Below are entries. Reproduce exactly the lines between the line holding "The width and height of the screenshot is (868, 350)." and the line holding "Open the ECS", inclusive, and only those.

# # #

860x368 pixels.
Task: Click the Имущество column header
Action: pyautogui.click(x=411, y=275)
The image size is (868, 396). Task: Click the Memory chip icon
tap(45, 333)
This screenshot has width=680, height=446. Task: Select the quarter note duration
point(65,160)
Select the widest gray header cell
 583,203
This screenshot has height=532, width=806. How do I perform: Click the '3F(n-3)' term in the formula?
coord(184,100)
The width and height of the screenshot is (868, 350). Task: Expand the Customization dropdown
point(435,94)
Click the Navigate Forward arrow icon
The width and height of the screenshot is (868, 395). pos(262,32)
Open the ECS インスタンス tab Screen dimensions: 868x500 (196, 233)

# # #

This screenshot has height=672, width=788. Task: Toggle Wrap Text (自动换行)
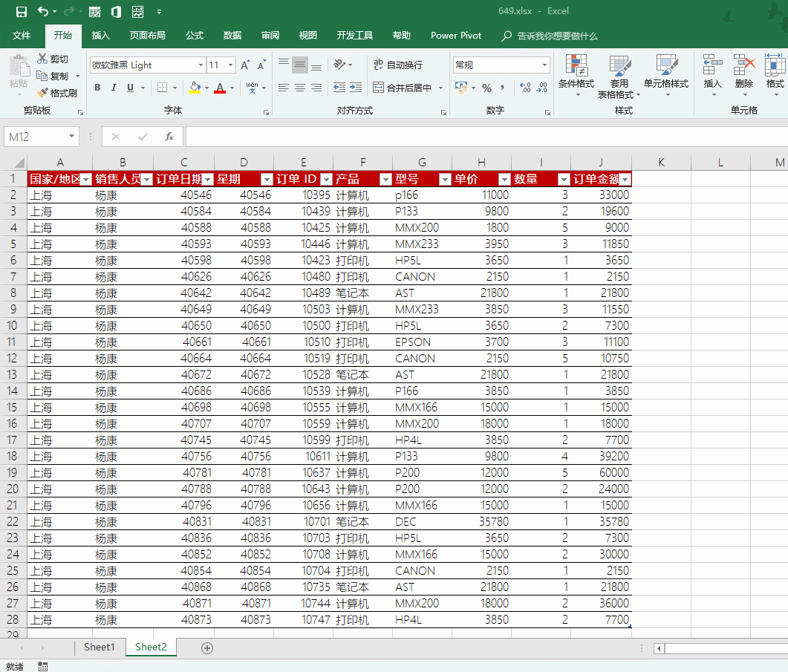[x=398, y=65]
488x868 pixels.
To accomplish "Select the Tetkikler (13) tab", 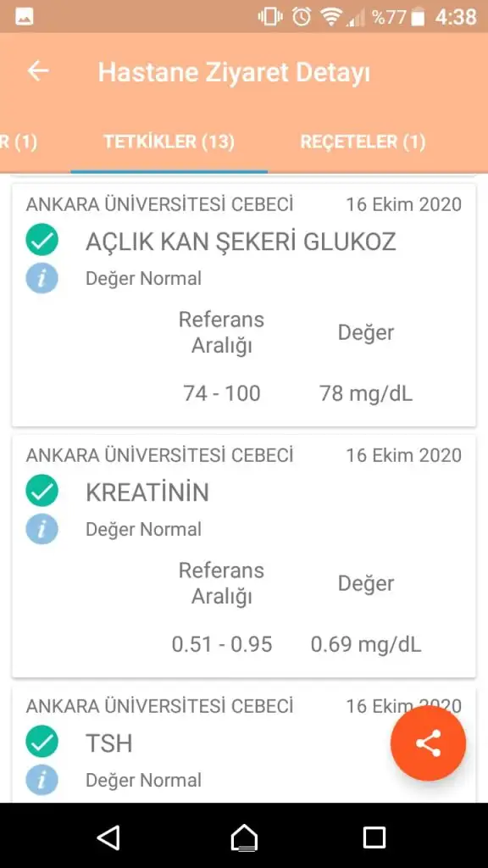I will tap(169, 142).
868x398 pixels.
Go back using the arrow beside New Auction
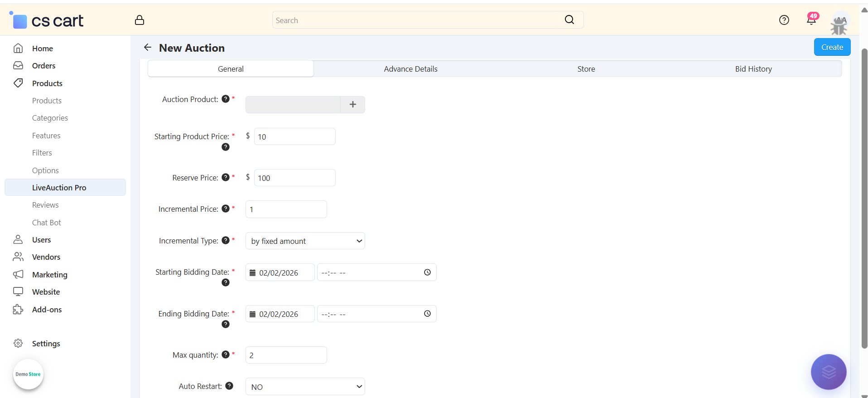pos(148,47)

# # #

WRITTEN RESPONSE:
The width and height of the screenshot is (868, 350). Task: Expand the Customization dropdown
point(435,94)
Click the Navigate Forward arrow icon
The width and height of the screenshot is (868, 395). pos(262,32)
Open the ECS インスタンス tab Screen dimensions: 868x500 (196, 233)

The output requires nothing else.